In 1980, a Mazda subcompact in Japan, surpassed the sales number of the Toyota Corolla, tipping the king of subcompacts off the throne. It was the BD chassis Mazda Familia which won the Japan Car of the Year. A first FWD subcompact for Mazda, loosely based on a VW Golf, and sized precisely for the Japan market, it won the hearts of every family in Japan during the start of the bubble economy. Powered in Japan with a 1500 turbocharged engine, it was one of the first to be boosted in this class too.
The Corolla was still RWD as were most of the competition in Japan, and the sole competitor was the Honda Civic which wasn't as large or modern in looks. For most of the competition it wasn't till 3-4 years later, a hatch of this class was set in dealer showrooms. It sold so well that Nissan pretty much cloned the dimensions and style cues for their B11 Sunny/Sentra that came about in 1981. Ford had acquired a stake in Mazda shortly before, and this car was also rebadged for Ford in places where shipping their European Escort wasn't ideal.

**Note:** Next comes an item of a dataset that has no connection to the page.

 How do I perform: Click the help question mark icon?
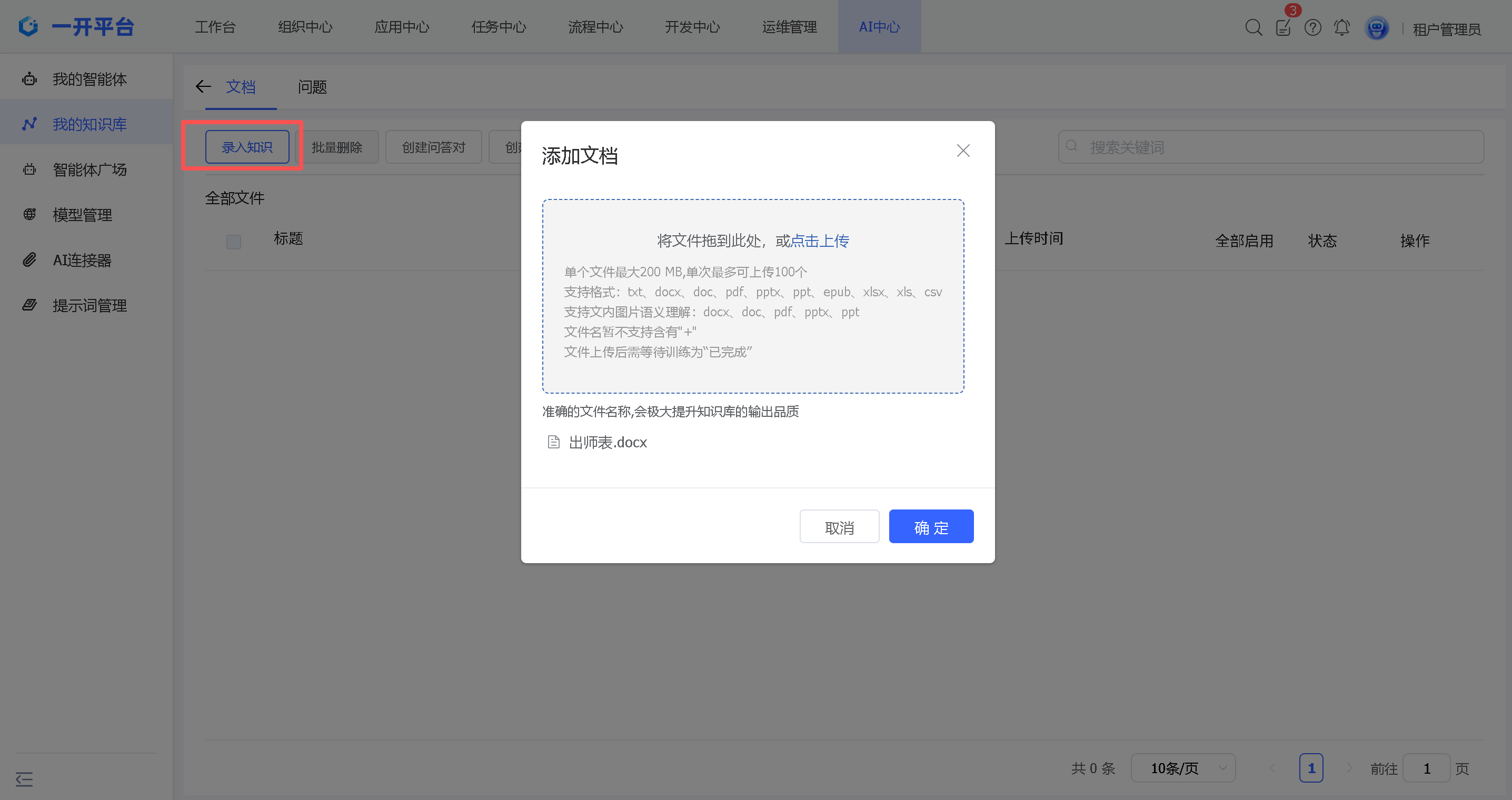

In the USA the Familia was renamed the Mazda GLC as in the past generation RWD FA models, and really saw a jump in sales here as well, selling neck to neck with the Escort made here in the USA. It actually gave Ford some ideas which didn't pan out so well in the 90's, but such was the effect it had on the world, twisting priorities for even the biggest car companies that saw its success.

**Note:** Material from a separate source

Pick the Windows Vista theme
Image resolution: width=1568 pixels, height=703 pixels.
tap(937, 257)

It really was a world car that Mazda really didn't expect to sell in such large numbers, but it just became the right car for the right time in many parts of the world.
It wasn't till about 1985 when a Corolla would catch up with the FX (AE82), and when in 1984, the Civic (AS/AT platforms) swept the trophy away with their PGM-FI ZC engines and a whole new definition of a compact performance car since the Golf GTI.
They're pretty much forgotten outside of Japan, but for the folks who started their first driving experience in Japan in the 80's, this is one of the iconic cars they have almost always had seat time.
I'd love to see a nicely restored one in the USA at JCCS next event.